Dr. Sweeny, a retired physcian, one of the sweetest men I ever met, got up and started asking questions I could not only not answer, I could not exactly understand. He wanted to know about health codes and what if the church closed some day and a court house was built where the Close was now and about other laws we hadn’t considered or looked into. By reputation alone, he threw the meeting into chaos. Others were coming to the floor micraphone to display their insights into a subject they had never considered before the previous five minutes. Motions were made and amended and voted down. Other motions were made, amended and tabled. Finally a motion for a full report on all the issues be prepared and a special Parish Meeting called to make the decision.
The whole experience reminded me that there’s no such thing as an ‘obvious answer’ to a bunch of Episcopalians with a micraphone. It also convinced me of the existence of my guardian angel, who blocked, during the debate and vote, the thought I had as soon as it was over, saving me from my poor impulse control. After the motion passed and someone got up to give a report, I turned to the Senior Warden and whispered, “That an awfully long discussion over a few ash holes!” She laughed and whispered back, “Thank God you didn’t say that out loud!” And thank God I did…and my better angel.
At any rate, what was proposed and passed unanimously a few weeks later, was, I must admit, a lot more ‘put together’ than the original proposal. Lots of details—like how to keep track of whose ashes are where and some simple paperwork to be files and the rule about only interring in the designated spot came out of the extra time for thought. It was that last thing—the rule about not just burying ashes hither and yon but in a marked off spot—was the rule I violated when I buried Sonja underneath the Angel Choir window.
When I first met Sonja, already a member of the parish for over 85 years, she was in her early 90’s and spent Tuesday and Thursday mornings serving lunch to elders in St. John’s auditorium. It was an outreach ministry done with the Commission on Aging. Sonja was, in many cases, 25 or 30 years older than the people whose plates she carried to their tables. She called them, “the old folks” and sometimes, “the old farts” because Sonja had a mouth on her that would make a sailor, or most anyone, blush. She once told me that when “you’re as damn old as I am, you can say anything you please.” Then she winked through and over the coke-bottle-bottom glasses she wore and pinched me. When you were as damn old as Sonja, you could also pinch and poke and kiss anyone you damn-well pleased too.

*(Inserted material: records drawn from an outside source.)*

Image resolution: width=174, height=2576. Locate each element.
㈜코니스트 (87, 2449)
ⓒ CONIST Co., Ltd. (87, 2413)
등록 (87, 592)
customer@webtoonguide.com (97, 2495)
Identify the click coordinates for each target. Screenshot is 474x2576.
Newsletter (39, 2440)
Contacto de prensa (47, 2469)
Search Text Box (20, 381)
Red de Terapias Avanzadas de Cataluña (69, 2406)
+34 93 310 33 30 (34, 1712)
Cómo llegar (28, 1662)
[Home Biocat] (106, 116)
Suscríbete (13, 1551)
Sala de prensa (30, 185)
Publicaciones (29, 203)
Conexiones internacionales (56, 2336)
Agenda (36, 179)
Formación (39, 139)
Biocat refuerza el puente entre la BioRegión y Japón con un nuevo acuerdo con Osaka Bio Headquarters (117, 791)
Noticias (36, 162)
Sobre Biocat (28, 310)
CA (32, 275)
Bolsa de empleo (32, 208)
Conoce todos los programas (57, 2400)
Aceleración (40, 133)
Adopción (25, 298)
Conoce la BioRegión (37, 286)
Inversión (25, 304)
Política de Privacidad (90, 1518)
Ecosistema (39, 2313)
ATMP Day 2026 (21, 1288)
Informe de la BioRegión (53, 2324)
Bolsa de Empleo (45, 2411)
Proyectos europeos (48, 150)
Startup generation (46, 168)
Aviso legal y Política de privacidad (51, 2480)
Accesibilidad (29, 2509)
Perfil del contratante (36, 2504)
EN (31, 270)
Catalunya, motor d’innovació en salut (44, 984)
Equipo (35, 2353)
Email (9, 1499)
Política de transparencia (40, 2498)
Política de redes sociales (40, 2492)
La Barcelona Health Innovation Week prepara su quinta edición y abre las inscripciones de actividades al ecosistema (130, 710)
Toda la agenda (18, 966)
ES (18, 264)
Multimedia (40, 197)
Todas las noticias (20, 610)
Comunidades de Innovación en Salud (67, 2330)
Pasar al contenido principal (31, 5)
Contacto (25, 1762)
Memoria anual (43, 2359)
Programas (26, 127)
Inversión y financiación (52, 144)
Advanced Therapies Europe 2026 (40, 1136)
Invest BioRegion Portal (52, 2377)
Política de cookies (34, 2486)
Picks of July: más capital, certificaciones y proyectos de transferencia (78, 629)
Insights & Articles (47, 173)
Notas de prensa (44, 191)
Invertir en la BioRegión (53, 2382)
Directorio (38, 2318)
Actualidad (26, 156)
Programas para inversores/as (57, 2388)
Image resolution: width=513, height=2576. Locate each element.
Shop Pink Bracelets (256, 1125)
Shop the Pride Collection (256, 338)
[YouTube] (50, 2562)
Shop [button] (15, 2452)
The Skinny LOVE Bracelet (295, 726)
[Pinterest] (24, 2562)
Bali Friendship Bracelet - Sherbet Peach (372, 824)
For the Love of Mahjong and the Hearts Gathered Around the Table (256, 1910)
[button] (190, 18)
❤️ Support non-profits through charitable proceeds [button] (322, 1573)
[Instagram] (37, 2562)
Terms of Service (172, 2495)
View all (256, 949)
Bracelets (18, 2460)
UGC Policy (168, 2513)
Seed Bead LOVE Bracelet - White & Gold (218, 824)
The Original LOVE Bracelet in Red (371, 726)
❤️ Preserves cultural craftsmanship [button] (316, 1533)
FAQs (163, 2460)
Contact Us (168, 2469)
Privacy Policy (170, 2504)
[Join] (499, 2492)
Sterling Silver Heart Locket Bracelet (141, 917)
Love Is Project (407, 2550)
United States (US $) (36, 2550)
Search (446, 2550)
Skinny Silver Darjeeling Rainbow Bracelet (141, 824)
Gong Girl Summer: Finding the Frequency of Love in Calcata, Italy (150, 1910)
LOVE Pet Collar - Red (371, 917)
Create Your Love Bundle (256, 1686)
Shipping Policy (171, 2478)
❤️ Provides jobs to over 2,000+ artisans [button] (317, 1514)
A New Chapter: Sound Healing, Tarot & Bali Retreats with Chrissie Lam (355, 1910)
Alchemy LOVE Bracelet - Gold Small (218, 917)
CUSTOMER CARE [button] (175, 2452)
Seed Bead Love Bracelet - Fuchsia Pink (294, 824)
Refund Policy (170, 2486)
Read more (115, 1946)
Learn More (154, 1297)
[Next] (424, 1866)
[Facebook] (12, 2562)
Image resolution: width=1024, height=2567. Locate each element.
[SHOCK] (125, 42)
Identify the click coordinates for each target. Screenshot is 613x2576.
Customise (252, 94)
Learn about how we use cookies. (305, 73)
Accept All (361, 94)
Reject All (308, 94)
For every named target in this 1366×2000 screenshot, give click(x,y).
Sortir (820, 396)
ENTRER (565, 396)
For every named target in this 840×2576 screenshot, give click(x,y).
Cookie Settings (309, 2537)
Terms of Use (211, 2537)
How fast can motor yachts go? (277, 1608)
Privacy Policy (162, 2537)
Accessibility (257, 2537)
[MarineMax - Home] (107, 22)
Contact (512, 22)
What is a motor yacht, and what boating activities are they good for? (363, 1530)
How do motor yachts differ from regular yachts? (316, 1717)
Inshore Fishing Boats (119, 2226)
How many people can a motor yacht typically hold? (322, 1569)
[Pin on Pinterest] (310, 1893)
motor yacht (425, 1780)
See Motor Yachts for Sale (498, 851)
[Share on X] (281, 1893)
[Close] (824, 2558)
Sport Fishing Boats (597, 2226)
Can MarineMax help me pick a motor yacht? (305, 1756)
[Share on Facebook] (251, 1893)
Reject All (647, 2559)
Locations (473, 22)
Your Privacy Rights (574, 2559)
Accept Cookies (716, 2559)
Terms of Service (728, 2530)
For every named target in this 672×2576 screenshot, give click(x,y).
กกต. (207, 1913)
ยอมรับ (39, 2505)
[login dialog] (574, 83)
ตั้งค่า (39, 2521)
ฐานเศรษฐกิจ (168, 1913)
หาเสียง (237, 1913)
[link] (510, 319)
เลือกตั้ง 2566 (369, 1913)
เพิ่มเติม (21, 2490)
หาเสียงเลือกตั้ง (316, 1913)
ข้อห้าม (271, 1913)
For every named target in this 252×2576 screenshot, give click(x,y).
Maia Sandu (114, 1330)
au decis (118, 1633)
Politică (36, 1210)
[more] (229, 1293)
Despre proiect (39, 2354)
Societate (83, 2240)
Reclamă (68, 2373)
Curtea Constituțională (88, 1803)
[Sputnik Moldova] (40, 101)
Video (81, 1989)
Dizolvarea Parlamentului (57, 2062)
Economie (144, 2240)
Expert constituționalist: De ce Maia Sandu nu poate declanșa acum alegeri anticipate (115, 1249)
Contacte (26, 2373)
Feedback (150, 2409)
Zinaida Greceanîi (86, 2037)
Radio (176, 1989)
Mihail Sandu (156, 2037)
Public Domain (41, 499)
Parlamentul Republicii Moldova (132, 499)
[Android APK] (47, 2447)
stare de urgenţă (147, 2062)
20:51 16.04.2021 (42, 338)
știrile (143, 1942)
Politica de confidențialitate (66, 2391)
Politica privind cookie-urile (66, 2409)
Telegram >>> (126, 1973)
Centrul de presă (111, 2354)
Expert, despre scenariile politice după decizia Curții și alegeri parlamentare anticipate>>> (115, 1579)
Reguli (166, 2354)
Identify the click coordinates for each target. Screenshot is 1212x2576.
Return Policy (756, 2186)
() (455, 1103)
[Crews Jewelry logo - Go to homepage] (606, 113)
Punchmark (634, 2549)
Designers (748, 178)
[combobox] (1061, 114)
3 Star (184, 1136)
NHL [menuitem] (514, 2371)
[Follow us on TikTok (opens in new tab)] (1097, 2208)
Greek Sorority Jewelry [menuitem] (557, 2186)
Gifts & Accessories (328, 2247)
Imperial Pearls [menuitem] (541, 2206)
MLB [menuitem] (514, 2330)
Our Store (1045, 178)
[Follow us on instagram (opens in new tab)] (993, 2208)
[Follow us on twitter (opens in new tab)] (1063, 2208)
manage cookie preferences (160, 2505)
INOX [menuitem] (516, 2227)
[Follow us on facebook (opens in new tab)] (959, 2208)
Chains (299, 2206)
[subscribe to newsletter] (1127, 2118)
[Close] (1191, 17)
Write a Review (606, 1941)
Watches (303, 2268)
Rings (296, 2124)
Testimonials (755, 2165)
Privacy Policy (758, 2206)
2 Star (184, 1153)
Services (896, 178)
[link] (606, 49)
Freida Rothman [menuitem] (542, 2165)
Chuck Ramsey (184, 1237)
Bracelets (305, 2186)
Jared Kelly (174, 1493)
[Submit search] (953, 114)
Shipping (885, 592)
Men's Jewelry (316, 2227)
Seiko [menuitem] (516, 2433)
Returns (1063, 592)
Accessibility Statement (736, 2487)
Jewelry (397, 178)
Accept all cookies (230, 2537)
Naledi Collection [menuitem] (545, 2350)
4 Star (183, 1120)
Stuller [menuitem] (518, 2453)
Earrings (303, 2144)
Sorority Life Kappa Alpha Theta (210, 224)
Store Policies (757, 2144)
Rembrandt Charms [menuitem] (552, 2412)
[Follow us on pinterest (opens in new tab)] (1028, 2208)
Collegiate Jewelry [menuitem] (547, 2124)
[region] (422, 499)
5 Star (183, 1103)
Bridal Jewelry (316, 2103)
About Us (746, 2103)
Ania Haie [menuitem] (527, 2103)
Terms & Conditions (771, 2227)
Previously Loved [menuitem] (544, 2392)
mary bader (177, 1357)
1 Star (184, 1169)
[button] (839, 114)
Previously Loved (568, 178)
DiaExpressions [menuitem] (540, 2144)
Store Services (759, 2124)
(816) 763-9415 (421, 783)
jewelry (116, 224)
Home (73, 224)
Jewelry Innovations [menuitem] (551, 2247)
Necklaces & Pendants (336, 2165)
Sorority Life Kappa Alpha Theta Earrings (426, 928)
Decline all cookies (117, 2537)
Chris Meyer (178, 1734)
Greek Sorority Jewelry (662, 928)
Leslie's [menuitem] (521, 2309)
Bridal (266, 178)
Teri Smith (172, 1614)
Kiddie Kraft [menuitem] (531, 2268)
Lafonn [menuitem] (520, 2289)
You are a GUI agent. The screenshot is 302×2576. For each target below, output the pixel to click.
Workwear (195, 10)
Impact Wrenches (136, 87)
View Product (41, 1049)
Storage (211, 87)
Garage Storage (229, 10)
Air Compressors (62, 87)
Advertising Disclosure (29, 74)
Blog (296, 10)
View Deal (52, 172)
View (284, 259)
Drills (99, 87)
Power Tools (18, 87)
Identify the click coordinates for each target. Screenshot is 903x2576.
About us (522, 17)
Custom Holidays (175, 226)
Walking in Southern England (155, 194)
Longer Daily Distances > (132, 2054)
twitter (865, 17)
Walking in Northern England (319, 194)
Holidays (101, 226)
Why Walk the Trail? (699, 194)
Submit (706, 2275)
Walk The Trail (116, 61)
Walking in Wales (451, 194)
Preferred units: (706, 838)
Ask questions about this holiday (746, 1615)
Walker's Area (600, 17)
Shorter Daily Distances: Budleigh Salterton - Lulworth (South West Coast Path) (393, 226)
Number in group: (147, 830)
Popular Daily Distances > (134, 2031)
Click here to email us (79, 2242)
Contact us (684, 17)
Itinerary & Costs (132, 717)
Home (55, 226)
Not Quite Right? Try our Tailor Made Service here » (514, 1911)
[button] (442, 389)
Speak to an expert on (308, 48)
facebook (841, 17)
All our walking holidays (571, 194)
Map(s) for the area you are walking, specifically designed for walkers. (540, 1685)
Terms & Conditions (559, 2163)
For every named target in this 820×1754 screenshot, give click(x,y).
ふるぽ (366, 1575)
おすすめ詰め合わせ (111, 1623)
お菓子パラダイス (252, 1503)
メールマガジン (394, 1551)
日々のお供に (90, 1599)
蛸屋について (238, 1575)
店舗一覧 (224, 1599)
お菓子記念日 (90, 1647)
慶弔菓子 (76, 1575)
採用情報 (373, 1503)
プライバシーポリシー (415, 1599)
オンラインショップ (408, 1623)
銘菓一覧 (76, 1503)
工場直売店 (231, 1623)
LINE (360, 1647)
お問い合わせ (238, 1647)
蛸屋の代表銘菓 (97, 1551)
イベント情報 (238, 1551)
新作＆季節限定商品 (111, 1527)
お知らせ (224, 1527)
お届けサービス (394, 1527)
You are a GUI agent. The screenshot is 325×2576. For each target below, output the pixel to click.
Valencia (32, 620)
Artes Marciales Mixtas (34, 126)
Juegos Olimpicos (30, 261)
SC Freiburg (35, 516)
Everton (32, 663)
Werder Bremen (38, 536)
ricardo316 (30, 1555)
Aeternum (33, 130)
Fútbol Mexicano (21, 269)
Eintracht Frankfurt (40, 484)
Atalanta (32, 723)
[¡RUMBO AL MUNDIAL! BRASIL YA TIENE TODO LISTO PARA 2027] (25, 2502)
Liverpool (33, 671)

She had come to this country from Sweden when she was three with her two-year old brother, whom she adored, and her parents. She claimed to remember the voyage and coming through Ellis Island. And she certainly remembered having broken her leg when she was 8 or so and sitting on a wall in front of her house with her leg in a cast. Along came, John Lewis, the venerable Rector of St. John’s from 1900-1940, in the first years of that long incumbency, out doing house calls, and he told her she was a pretty girl and asked if she went to church. She told him no and he went right in her house and signed the family up for St. John’s. He baptized her and welcomed her family and sat with them when the news came that her brother, who was a soldier in WW I, had been killed in action. She always carried a picture of her brother with her and her eyes would well up behind her thick glasses whenever she showed it to you. He was a handsome man in a uniform. It always struck me as remarkable that I knew someone whose younger brother had died in WW I. To hear Sonja tell it, he signed up the day he was old enough. She was just out of high school and working. And his death broke her heart.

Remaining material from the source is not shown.